| TEXT EXTRACT |

[start]

A value of 0 means that secondary sources will be ignored. A value of 1
means that sources will be made into first generation secondary sources; a
value of 2 means that first generation secondary sources will also be made
into second generation secondary sources, and so on.
- -dp D
- Set the secondary source presampling density to D. This is
the number of samples per steradian that will be used to determine ahead
of time whether or not it is worth following shadow rays through all the
reflections and/or transmissions associated with a secondary source path.
A value of 0 means that the full secondary source path will always be
tested for shadows if it is tested at all.
- -dv
- Boolean switch for light source visibility. With this
switch off, sources will be black when viewed directly although they will
still participate in the direct calculation. This option may be desirable
in conjunction with the -i option so that light sources do not
appear in the output.
- -ss samp
- Set the specular sampling to samp. For values less
than 1, this is the degree to which the highlights are sampled for rough
specular materials. A value greater than one causes multiple ray samples
to be sent to reduce noise at a commmesurate cost. A value of zero means
that no jittering will take place, and all reflections will appear sharp
even when they should be diffuse. This may be desirable when used in
combination with image sampling (see -ps option above) to obtain
faster renderings.
- -st frac
- Set the specular sampling threshold to frac. This is
the minimum fraction of reflection or transmission, under which no
specular sampling is performed. A value of zero means that highlights will
always be sampled by tracing reflected or transmitted rays. A value of one
means that specular sampling is never used. Highlights from light sources
will always be correct, but reflections from other surfaces will be
approximated using an ambient value. A sampling threshold between zero and
one offers a compromise between image accuracy and rendering time.
- -bv
- Boolean switch for back face visibility. With this switch
off, back faces of opaque objects will be invisible to all rays. This is
dangerous unless the model was constructed such that all surface normals
on opaque objects face outward. Although turning off back face visibility
does not save much computation time under most circumstances, it may be
useful as a tool for scene debugging, or for seeing through one-sided
walls from the outside. This option has no effect on transparent or
translucent materials.
- -av red grn blu
- Set the ambient value to a radiance of red grn blu .
This is the final value used in place of an indirect light calculation. If
the number of ambient bounces is one or greater and the ambient value
weight is non-zero (see -aw and -ab below), this value may
be modified by the computed indirect values to improve overall
accuracy.
- -aw N
- Set the relative weight of the ambient value given with the
-av option to N. As new indirect irradiances are computed,
they will modify the default ambient value in a moving average, with the
specified weight assigned to the initial value given on the command and
all other weights set to 1. If a value of 0 is given with this option,
then the initial ambient value is never modified. This is the safest value
for scenes with large differences in indirect contributions, such as when
both indoor and outdoor (daylight) areas are visible.

[end]

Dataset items
[start]

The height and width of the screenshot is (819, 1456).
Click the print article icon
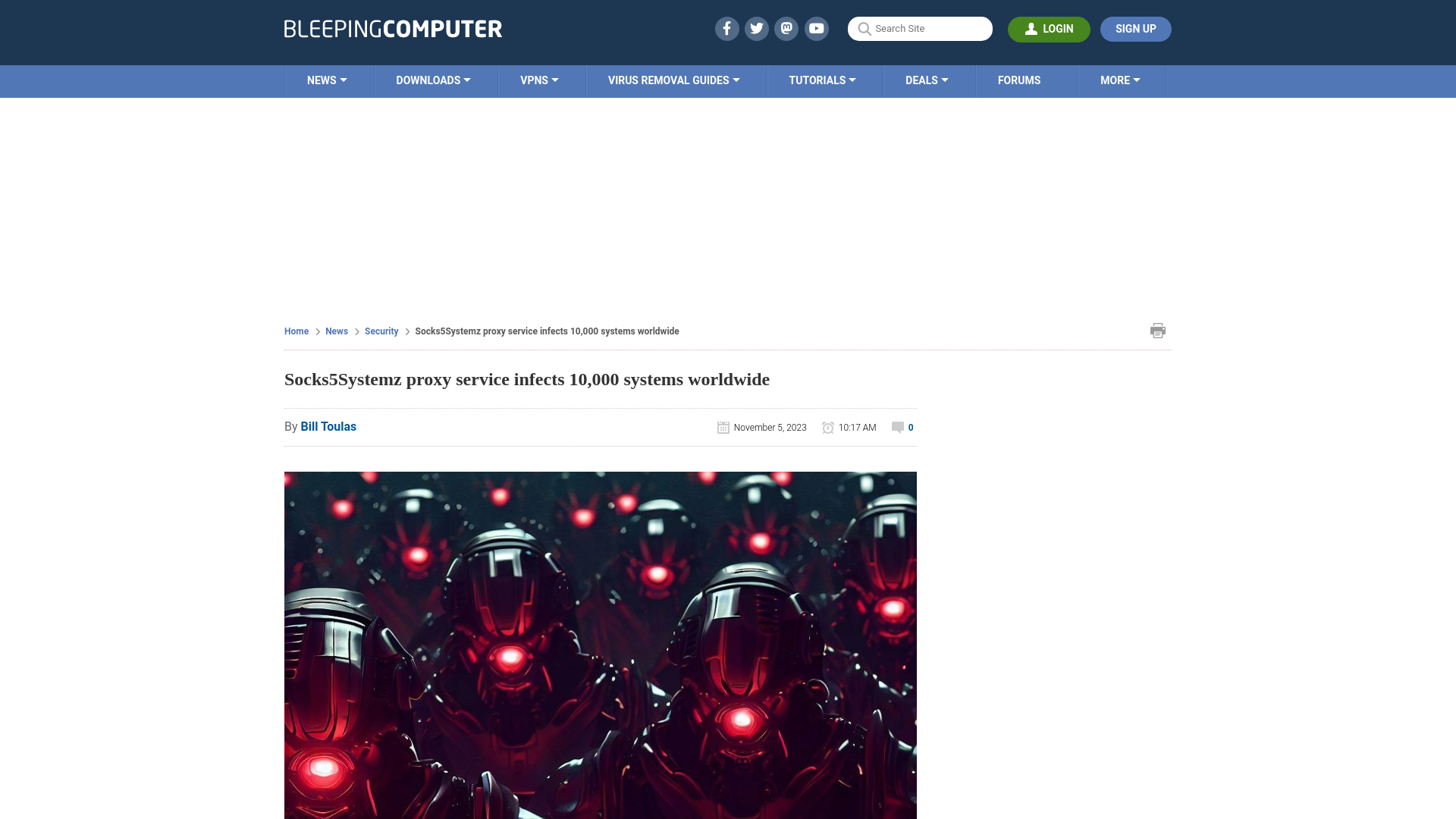click(x=1158, y=330)
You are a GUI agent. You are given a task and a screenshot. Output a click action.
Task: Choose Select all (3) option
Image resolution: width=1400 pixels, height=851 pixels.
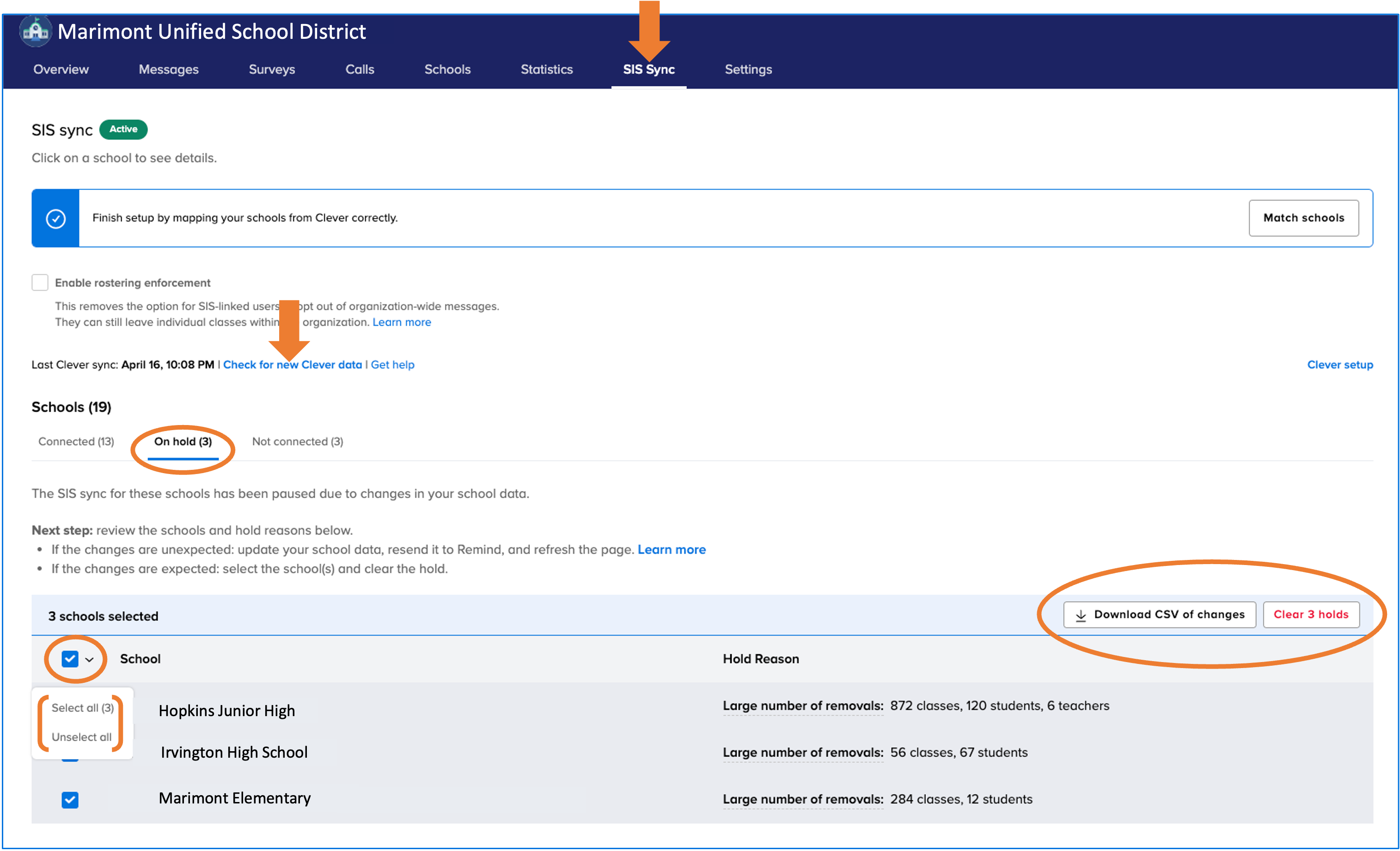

[end]

| CHALLENGES |
• 1. In the rendering options text, what happens to the back faces of opaque objects when the -bv switch is off?
• 2. Rewrite all the lines of the listing as a numbered list. Skip any blank lines and leave out the pictures.
The rendering options text and the listing come from different sources.

| ANSWERS TO THE EXERCISES |
• 1. They become invisible to all rays.

• 2.
1. The height and width of the screenshot is (819, 1456).
2. Click the print article icon
3. click(x=1158, y=330)
4. You are a GUI agent. You are given a task and a screenshot. Output a click action.
5. Task: Choose Select all (3) option
6. Image resolution: width=1400 pixels, height=851 pixels.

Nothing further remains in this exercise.